First Gehmacher cancelled, followed by Salamon.
Apparently the sizzling political environment in Israel was enough to keep the visitors away. Their cancellation, while unfortunate, only points to the necessity of Zaides’ project. In the newsletter sent out about the turn of events Zaides wrote, “The cancelation once again reinforces our understanding that as a society, we are continually paying a heavy price for the ongoing violence in the region. We do hope that both Philipp and Eszter will join us in the near future.”
For years, Israeli choreographers have fought the geographic isolation of the country by touring extensively and fostering ongoing collaborations with foreign theaters and companies. Zaides, whose career began as a dancer in Batsheva Dance Company, was among the throng of dance artists who became accustomed to subletting apartments and taking long flights in the hopes of embedding himself in the international dance community.
However, in his travels, Zaides became acutely aware of the shortcomings of tours. While performing abroad expanded his horizons, the lasting impact of these engagements left room for the imagination.
With Moves Without Borders, Zaides plans to fill in the gaps left otherwise open in such endeavors.

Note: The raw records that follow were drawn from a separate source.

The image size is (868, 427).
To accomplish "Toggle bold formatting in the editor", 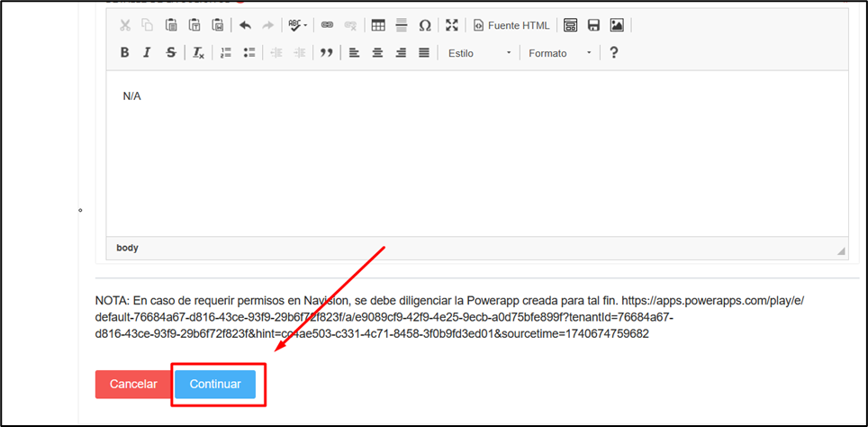I will [x=125, y=53].
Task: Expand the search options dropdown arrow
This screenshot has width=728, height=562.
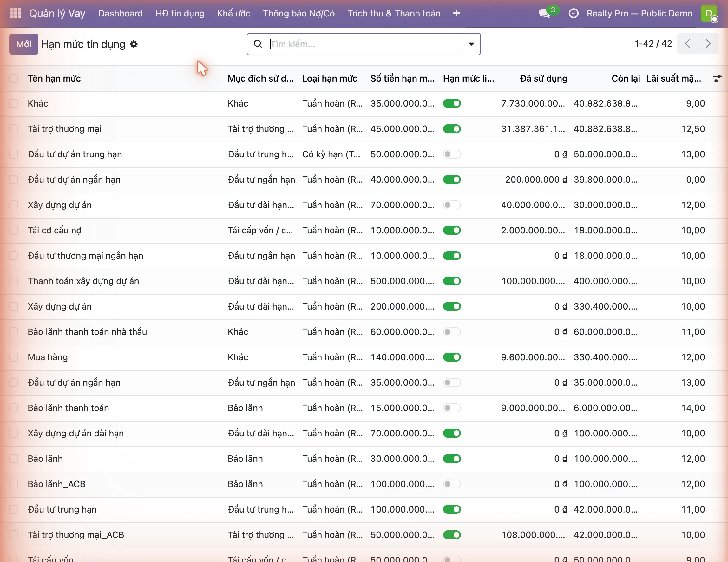Action: 471,44
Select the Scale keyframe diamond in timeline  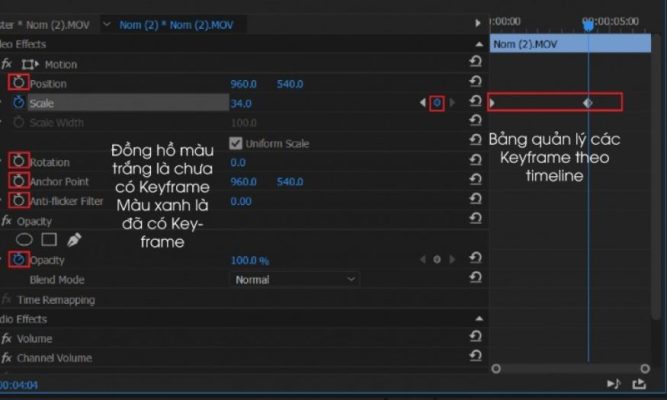tap(588, 102)
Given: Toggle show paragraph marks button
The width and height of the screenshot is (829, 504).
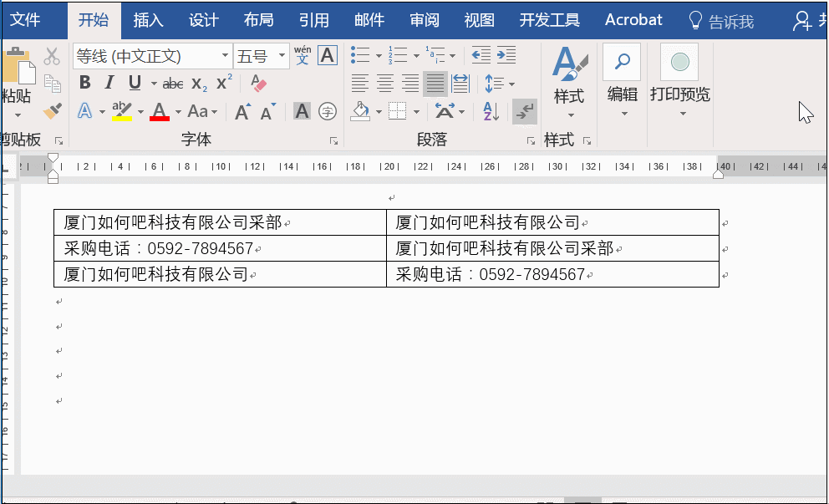Looking at the screenshot, I should point(525,111).
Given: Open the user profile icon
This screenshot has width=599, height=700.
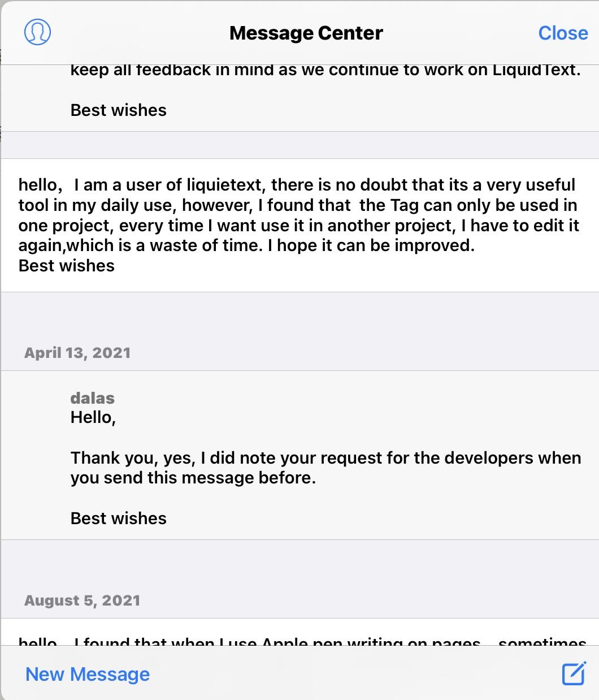Looking at the screenshot, I should 38,32.
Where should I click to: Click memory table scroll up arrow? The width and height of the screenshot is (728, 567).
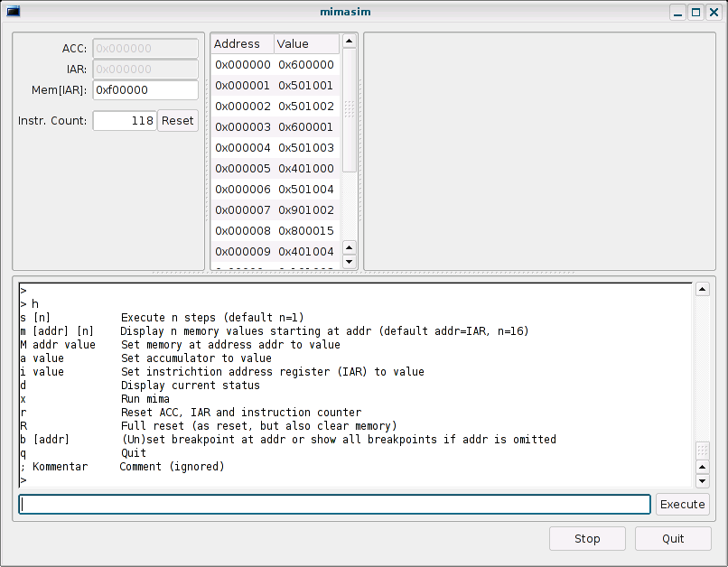click(x=350, y=42)
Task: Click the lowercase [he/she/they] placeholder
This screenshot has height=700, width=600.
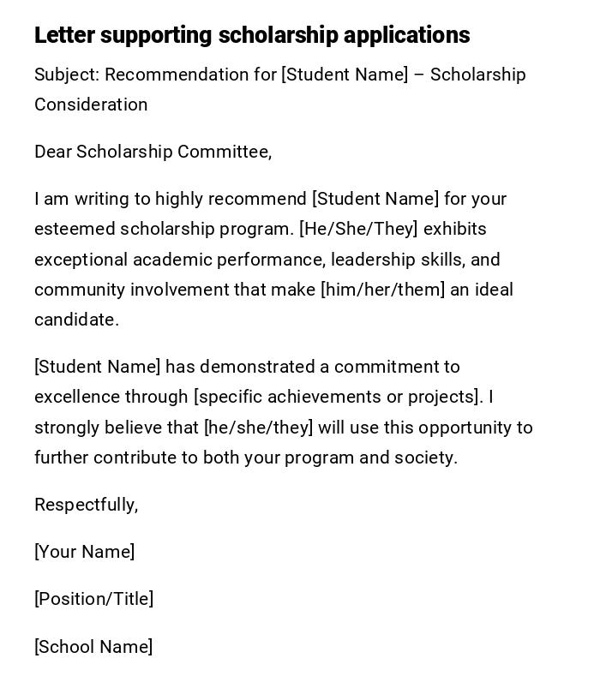Action: coord(258,428)
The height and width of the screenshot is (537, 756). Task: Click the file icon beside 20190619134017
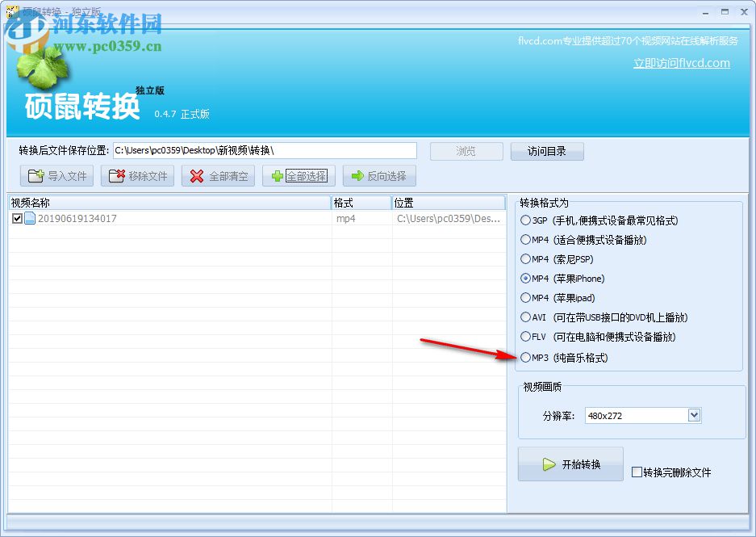pos(29,217)
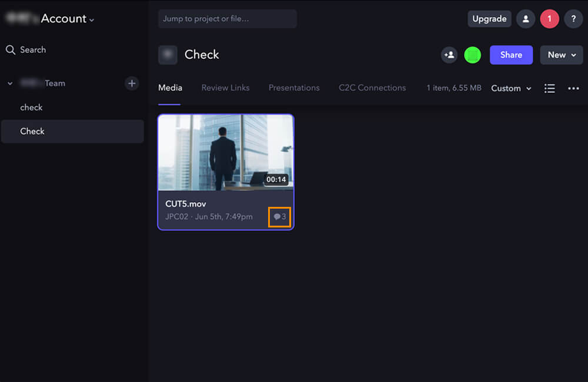
Task: Switch to the Review Links tab
Action: [x=225, y=88]
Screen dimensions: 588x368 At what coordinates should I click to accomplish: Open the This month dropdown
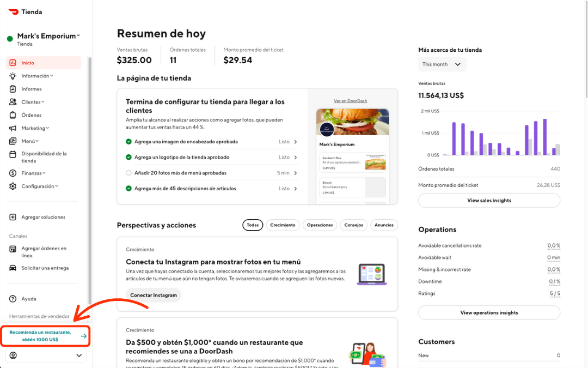tap(442, 64)
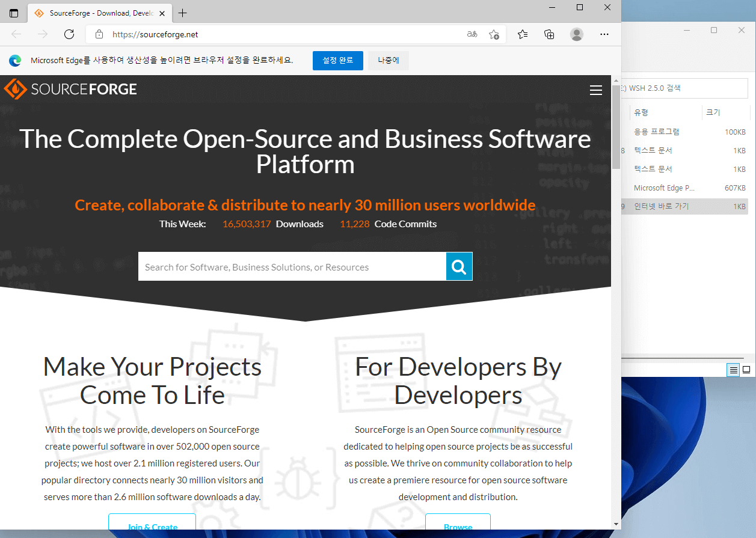The image size is (756, 538).
Task: Click the 크기 column header
Action: (x=713, y=112)
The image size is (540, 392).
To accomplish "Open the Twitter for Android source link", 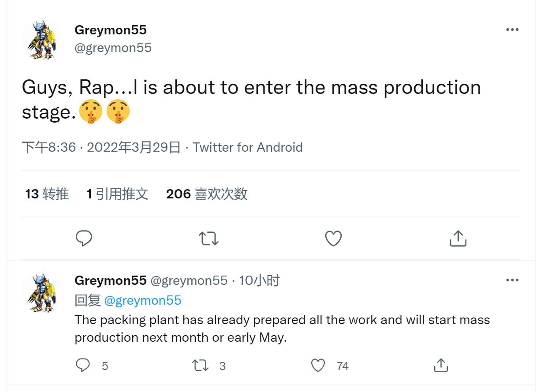I will 248,147.
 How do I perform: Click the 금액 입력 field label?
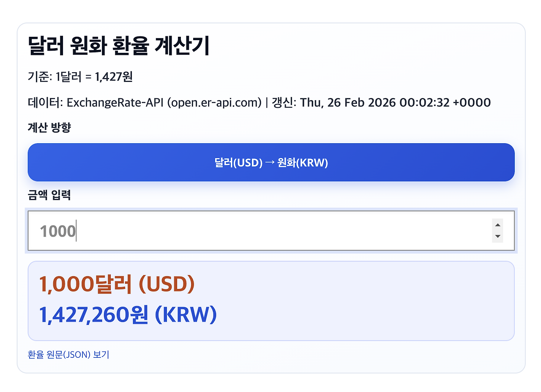click(49, 195)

“The concept behind this project is that it has no home,” he explained over a bowl of salad in central Tel Aviv. “It doesn’t belong to any place. Each event is fitted to its location. The project will present opportunities for the local community to meet and interact with the visiting artists on many levels be it in panel discussions, conversations, workshops or performances.
The artists don’t just come and go. They leave a bit of themselves behind. I believe that each person involved will create ruptures that will echo in the field long after they have returned home.”
For this project, Zaides received support from the Goethe Institute in Israel as well as the Austrian Embassy. Other involved bodies are the Academy of Music and Dance in Jerusalem, Seminar Hakibbutzim in Tel Aviv and several local theaters such as Tmuna Theater and the Teiva in Jaffa.
“Beyond the dance element,” explained Zaides, “this project is connected with the academic or theoretical side of the art form. As such, it is important to me that these organizations will take part.”
In the days preceding what was meant to be the opening of Moves Without Borders, Zaides himself was struggling with his existence in Israel and whether he would give in to the pull to calmer environs abroad.
“I wasn’t born here, so for me, the option to leave is always present. I inherited the possibility to be transient in my body,” he said. And though he is opposed to much of what the current government stand for, Zaides recognizes that this dissonance provides him with a fertile ground on which to create.
“Conflict zones are heaven for art,” he smiled.
At the same time as he had to roll up the posters for this session of Moves Without Borders, Zaides was notified that he had received the prestigious Landau Award from the Israel Lottery Foundation. Granted to ten individuals in either arts or science, the prize is, if nothing else, an indication that Zaides’ work is appreciated.